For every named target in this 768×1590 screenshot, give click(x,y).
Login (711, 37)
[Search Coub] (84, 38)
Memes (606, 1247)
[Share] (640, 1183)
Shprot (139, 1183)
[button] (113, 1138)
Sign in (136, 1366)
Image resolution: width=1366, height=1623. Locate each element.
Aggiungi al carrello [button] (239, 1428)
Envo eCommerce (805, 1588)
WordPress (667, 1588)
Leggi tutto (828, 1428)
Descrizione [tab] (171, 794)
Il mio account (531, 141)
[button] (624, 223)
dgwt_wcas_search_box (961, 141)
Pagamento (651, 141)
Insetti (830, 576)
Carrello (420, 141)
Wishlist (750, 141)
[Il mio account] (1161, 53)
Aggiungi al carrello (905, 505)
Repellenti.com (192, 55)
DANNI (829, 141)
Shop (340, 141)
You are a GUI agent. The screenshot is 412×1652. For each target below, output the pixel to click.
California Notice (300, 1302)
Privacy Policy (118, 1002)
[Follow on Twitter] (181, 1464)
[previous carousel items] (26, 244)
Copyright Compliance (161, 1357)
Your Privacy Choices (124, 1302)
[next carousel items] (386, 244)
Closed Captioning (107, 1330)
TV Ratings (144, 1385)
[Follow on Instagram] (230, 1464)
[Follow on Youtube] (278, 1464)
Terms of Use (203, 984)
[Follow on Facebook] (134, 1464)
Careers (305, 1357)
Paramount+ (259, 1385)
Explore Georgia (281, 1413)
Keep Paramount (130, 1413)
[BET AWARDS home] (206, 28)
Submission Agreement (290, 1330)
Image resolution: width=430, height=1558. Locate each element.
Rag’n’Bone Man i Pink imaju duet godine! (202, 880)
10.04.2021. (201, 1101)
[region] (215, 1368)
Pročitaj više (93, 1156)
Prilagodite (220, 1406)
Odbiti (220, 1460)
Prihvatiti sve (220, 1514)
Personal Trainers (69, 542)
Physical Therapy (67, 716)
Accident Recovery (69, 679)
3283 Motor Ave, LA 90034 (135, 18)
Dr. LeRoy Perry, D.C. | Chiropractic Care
^^^^^^^^^^^^^^^^
Aim of the exercise: Write out all of the entries above, exactly and in full.

Result for this task:
For every named target in this 768×1590 screenshot, give click(x,y).
Login (711, 37)
[Search Coub] (84, 38)
Memes (606, 1247)
[Share] (640, 1183)
Shprot (139, 1183)
[button] (113, 1138)
Sign in (136, 1366)
Image resolution: width=1366, height=1623. Locate each element.
Aggiungi al carrello [button] (239, 1428)
Envo eCommerce (805, 1588)
WordPress (667, 1588)
Leggi tutto (828, 1428)
Descrizione [tab] (171, 794)
Il mio account (531, 141)
[button] (624, 223)
dgwt_wcas_search_box (961, 141)
Pagamento (651, 141)
Insetti (830, 576)
Carrello (420, 141)
Wishlist (750, 141)
[Il mio account] (1161, 53)
Aggiungi al carrello (905, 505)
Repellenti.com (192, 55)
DANNI (829, 141)
Shop (340, 141)
You are a GUI agent. The screenshot is 412×1652. For each target below, output the pixel to click.
California Notice (300, 1302)
Privacy Policy (118, 1002)
[Follow on Twitter] (181, 1464)
[previous carousel items] (26, 244)
Copyright Compliance (161, 1357)
Your Privacy Choices (124, 1302)
[next carousel items] (386, 244)
Closed Captioning (107, 1330)
TV Ratings (144, 1385)
[Follow on Instagram] (230, 1464)
[Follow on Youtube] (278, 1464)
Terms of Use (203, 984)
[Follow on Facebook] (134, 1464)
Careers (305, 1357)
Paramount+ (259, 1385)
Explore Georgia (281, 1413)
Keep Paramount (130, 1413)
[BET AWARDS home] (206, 28)
Submission Agreement (290, 1330)
Image resolution: width=430, height=1558. Locate each element.
Rag’n’Bone Man i Pink imaju duet godine! (202, 880)
10.04.2021. (201, 1101)
[region] (215, 1368)
Pročitaj više (93, 1156)
Prilagodite (220, 1406)
Odbiti (220, 1460)
Prihvatiti sve (220, 1514)
Personal Trainers (69, 542)
Physical Therapy (67, 716)
Accident Recovery (69, 679)
3283 Motor Ave, LA 90034 (135, 18)
Dr. LeRoy Perry, D.C. | Chiropractic Care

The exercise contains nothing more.